Step 3 – Calculate overtime pay:

  • 153,846 × 1.8 × 2 hours = 553,846 VND
  • Approximately $22.15 USD for 2 hours of night overtime

Note: If those same 2 hours were on Saturday night, the rate would be 200% (weekend) + 30% (night) = 230%, earning you 707,692 VND (~$28.31 USD).

How Do Private Language Centers Handle Overtime Pay?

Private language centers must follow the same minimum overtime rates (150%/200%/300%) as all Vietnamese employers under the Labor Code 2019, with no legal exceptions per Article 98. However, actual implementation varies significantly between reputable centers and smaller operations, particularly regarding what counts as “working hours” versus “teaching hours.”

How Do Private Language Centers Handle Overtime Pay

What Are Common Language Center Overtime Practices?

Reputable international chains (ILA, Apollo, British Council, Language Link):

  • Clear contracts: Specify exactly what hours count as overtime
  • Monthly vs. hourly: Some pay monthly salary with overtime beyond contracted hours; others pay per teaching hour with higher rates for extra hours
  • Rate transparency: Overtime rates explicitly stated in employment contract
  • Paid preparation time: Often include 15-30 minutes paid prep per teaching hour
  • Competitive premiums: Some offer 180-200% weekday overtime (above legal minimum)

Smaller independent centers (varying quality):

  • Hourly payment only: Many pay only for face-to-face teaching time, treating preparation, administrative tasks, and meetings as unpaid
  • “Guaranteed hours” contracts: Promise minimum hours but may not honor overtime rates for additional hours
  • Ambiguous policies: Contract language like “other duties as assigned” used to avoid overtime classification
  • Cash payments: Overtime paid in cash without proper payroll documentation (creates tax compliance risk)

What Questions Should I Ask Before Signing a Language Center Contract?

Before accepting any language center position, get written clarification on:

  1. “How are overtime hours calculated?” – Based on teaching hours only, or total working hours including prep?
  2. “What is my standard weekly hour allocation?” – Get specific number, not “approximately” or “varies”
  3. “What rate do you pay for hours exceeding my allocation?” – Must be minimum 150%/200%/300% for weekday/weekend/holiday
  4. “Do you pay preparation time?” – If yes, how much per teaching hour?
  5. “What happens if I teach fewer hours than contracted?” – Some centers deduct pay; others guarantee minimum
  6. “How often is overtime paid?” – Monthly with salary, or separately? Cash or bank transfer?

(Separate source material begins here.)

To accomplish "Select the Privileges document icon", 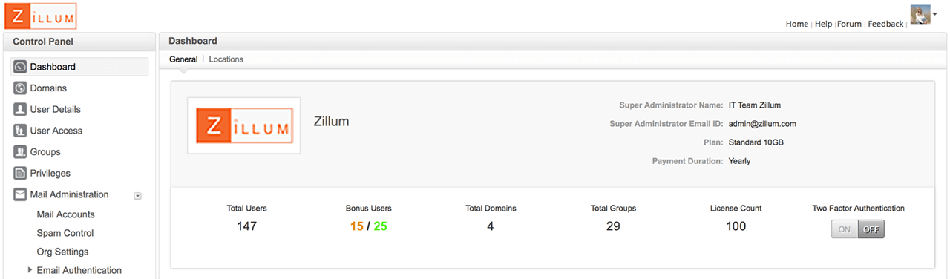I will click(x=20, y=173).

Red flags indicating potential overtime issues:

  • “We’ll work it out as we go” – No clear policy
  • “Overtime is rarely needed” – Often means understaffing
  • “Teachers are expected to be flexible with hours” – Code for unpaid extra work
  • “Your rate already includes everything” – May refuse separate overtime payment
  • Cash-only payment proposals – Tax compliance concerns

Which Payment Structure Offers Better Overtime Protection: Hourly or Salaried?

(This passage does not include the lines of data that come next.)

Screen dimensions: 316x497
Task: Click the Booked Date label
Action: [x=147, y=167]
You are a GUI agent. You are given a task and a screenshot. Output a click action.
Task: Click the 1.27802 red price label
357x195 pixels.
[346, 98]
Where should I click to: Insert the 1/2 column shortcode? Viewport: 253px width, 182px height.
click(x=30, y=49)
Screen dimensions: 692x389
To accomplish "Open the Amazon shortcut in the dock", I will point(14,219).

Salaried teachers (monthly fixed salary):

  • Advantage: Guaranteed income regardless of student enrollment fluctuations
  • Advantage: Usually get paid preparation time and holidays
  • Disadvantage: Must carefully track overtime hours to ensure proper additional compensation
  • Best for: Teachers wanting stability and benefits

Hourly teachers (paid per teaching hour):

  • Advantage: Clear rate per hour, easier to verify payment
  • Advantage: Higher hourly rate often compensates for lack of benefits
  • Disadvantage: Income varies with schedule; no paid holidays or preparation time typically
  • Disadvantage: May not receive overtime premiums if base rate is already elevated
  • Best for: Teachers wanting flexibility or working part-time

Legal protection is identical regardless of payment structure per Article 3 of the Labor Code 2019. Whether salaried or hourly, you must receive overtime premiums when exceeding standard working hours. Some centers try to argue that “hourly teachers don’t get overtime” — this is incorrect. If your total working hours exceed 48/week or 8/day, overtime rates apply even for hourly workers.

What Should I Do If My Employer Doesn’t Pay Correct Overtime?

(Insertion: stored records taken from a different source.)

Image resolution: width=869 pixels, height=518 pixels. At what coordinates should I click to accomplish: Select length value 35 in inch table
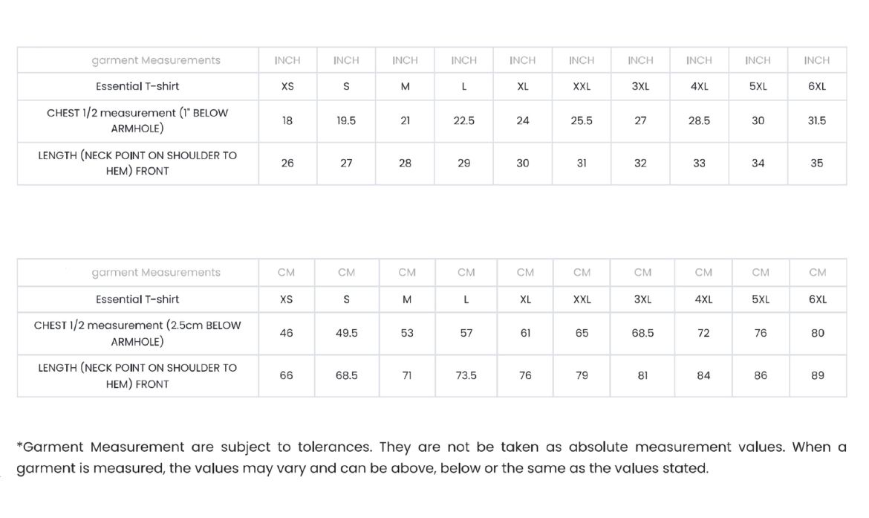coord(816,163)
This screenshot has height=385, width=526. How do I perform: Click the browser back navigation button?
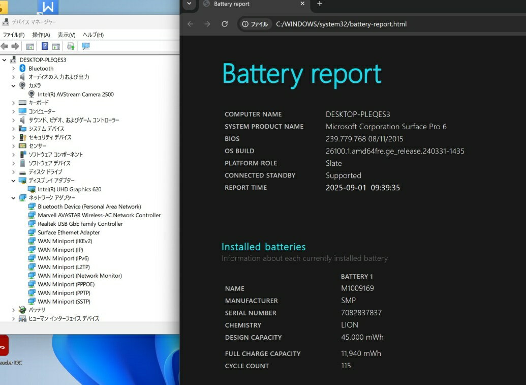coord(190,24)
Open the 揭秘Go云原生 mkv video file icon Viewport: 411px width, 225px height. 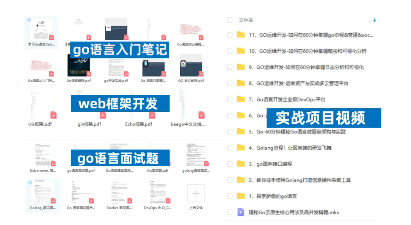pyautogui.click(x=240, y=212)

First, document everything: save timesheets, emails, messages, and contracts showing your hours worked and payment received. Then follow Vietnam’s escalation process: (1) internal resolution with your employer, (2) complaint to local Department of Labor, Invalids and Social Affairs (DOLISA), (3) labor arbitration or court if needed.

What Is Step 1: Internal Resolution?

Prepare your case before approaching management:

  • Calculate exactly what you’re owed: Use the formulas in this guide
  • Gather evidence: Timesheets, teaching schedules, bank statements showing payment
  • Reference specific laws: Cite Labor Code 2019 Article 98, 107; Decree 145/2020; Circular 21/2025 for teachers
  • Write formally: Email or written letter is better than verbal conversation
  • Propose solution: “I’ve calculated I’m owed [amount] for [hours] overtime in [period]. Can we arrange payment by [date]?”

Sample email template:

Subject: Overtime Payment Request – [Your Name] – [Period]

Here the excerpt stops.